**WHAT YOU HAVE TO DO:**
The listing that follows must be given again in full and exactly.

*** Begin section ***

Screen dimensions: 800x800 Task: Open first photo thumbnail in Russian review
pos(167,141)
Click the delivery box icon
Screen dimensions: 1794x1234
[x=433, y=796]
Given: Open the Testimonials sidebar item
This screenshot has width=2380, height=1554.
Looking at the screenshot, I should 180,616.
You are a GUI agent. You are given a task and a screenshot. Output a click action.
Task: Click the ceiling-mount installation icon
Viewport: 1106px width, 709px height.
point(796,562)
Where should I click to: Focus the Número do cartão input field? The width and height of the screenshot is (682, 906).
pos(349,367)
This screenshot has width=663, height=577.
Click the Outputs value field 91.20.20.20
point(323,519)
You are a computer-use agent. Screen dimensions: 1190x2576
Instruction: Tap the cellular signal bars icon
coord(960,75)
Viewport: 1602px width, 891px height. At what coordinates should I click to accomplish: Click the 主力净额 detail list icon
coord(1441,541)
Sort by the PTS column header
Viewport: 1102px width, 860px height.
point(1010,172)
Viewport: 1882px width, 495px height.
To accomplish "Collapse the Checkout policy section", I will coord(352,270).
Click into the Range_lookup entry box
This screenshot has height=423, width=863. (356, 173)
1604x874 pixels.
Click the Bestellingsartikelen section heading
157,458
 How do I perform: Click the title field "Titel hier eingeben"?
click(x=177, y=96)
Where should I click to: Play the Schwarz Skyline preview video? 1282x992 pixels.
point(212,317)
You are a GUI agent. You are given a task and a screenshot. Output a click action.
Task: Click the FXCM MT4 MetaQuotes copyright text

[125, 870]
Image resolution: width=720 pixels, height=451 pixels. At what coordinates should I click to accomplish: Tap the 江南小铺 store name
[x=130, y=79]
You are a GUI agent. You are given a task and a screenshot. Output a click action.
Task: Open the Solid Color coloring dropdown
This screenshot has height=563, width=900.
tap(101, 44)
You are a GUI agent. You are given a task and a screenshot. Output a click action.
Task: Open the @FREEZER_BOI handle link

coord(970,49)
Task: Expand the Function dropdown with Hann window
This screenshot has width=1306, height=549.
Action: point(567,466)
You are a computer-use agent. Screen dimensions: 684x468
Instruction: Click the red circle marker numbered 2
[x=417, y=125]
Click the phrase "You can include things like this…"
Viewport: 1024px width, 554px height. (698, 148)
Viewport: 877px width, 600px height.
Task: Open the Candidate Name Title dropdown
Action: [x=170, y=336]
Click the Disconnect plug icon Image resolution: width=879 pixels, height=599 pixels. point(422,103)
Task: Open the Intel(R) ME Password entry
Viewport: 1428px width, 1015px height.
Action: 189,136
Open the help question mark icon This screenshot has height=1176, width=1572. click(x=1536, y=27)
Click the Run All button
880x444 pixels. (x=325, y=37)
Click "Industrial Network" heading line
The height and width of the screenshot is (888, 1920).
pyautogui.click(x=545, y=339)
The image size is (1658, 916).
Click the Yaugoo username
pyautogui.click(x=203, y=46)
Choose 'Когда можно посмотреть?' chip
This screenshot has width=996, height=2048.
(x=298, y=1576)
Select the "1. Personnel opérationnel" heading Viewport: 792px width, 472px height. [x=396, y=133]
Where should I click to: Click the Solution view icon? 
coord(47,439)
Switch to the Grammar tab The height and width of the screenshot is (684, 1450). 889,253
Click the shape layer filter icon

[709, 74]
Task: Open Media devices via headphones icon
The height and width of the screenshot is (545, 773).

*** End section ***

**SOLUTION FOR THIS EXERCISE:**
Screen dimensions: 800x800 Task: Open first photo thumbnail in Russian review
pos(167,141)
Click the delivery box icon
Screen dimensions: 1794x1234
[x=433, y=796]
Given: Open the Testimonials sidebar item
This screenshot has width=2380, height=1554.
Looking at the screenshot, I should 180,616.
You are a GUI agent. You are given a task and a screenshot. Output a click action.
Task: Click the ceiling-mount installation icon
Viewport: 1106px width, 709px height.
point(796,562)
Where should I click to: Focus the Número do cartão input field? The width and height of the screenshot is (682, 906).
pos(349,367)
This screenshot has width=663, height=577.
Click the Outputs value field 91.20.20.20
point(323,519)
You are a computer-use agent. Screen dimensions: 1190x2576
Instruction: Tap the cellular signal bars icon
coord(960,75)
Viewport: 1602px width, 891px height. At what coordinates should I click to accomplish: Click the 主力净额 detail list icon
coord(1441,541)
Sort by the PTS column header
Viewport: 1102px width, 860px height.
point(1010,172)
Viewport: 1882px width, 495px height.
To accomplish "Collapse the Checkout policy section", I will coord(352,270).
Click into the Range_lookup entry box
This screenshot has height=423, width=863. (356, 173)
1604x874 pixels.
Click the Bestellingsartikelen section heading
157,458
 How do I perform: Click the title field "Titel hier eingeben"?
click(x=177, y=96)
Where should I click to: Play the Schwarz Skyline preview video? 1282x992 pixels.
point(212,317)
You are a GUI agent. You are given a task and a screenshot. Output a click action.
Task: Click the FXCM MT4 MetaQuotes copyright text

[125, 870]
Image resolution: width=720 pixels, height=451 pixels. At what coordinates should I click to accomplish: Tap the 江南小铺 store name
[x=130, y=79]
You are a GUI agent. You are given a task and a screenshot. Output a click action.
Task: Open the Solid Color coloring dropdown
This screenshot has height=563, width=900.
tap(101, 44)
You are a GUI agent. You are given a task and a screenshot. Output a click action.
Task: Open the @FREEZER_BOI handle link

coord(970,49)
Task: Expand the Function dropdown with Hann window
This screenshot has width=1306, height=549.
Action: point(567,466)
You are a computer-use agent. Screen dimensions: 684x468
Instruction: Click the red circle marker numbered 2
[x=417, y=125]
Click the phrase "You can include things like this…"
Viewport: 1024px width, 554px height. (698, 148)
Viewport: 877px width, 600px height.
Task: Open the Candidate Name Title dropdown
Action: [x=170, y=336]
Click the Disconnect plug icon Image resolution: width=879 pixels, height=599 pixels. point(422,103)
Task: Open the Intel(R) ME Password entry
Viewport: 1428px width, 1015px height.
Action: 189,136
Open the help question mark icon This screenshot has height=1176, width=1572. click(x=1536, y=27)
Click the Run All button
880x444 pixels. (x=325, y=37)
Click "Industrial Network" heading line
The height and width of the screenshot is (888, 1920).
pyautogui.click(x=545, y=339)
The image size is (1658, 916).
Click the Yaugoo username
pyautogui.click(x=203, y=46)
Choose 'Когда можно посмотреть?' chip
This screenshot has width=996, height=2048.
(x=298, y=1576)
Select the "1. Personnel opérationnel" heading Viewport: 792px width, 472px height. [x=396, y=133]
Where should I click to: Click the Solution view icon? 
coord(47,439)
Switch to the Grammar tab The height and width of the screenshot is (684, 1450). 889,253
Click the shape layer filter icon

[709, 74]
Task: Open Media devices via headphones icon
The height and width of the screenshot is (545, 773).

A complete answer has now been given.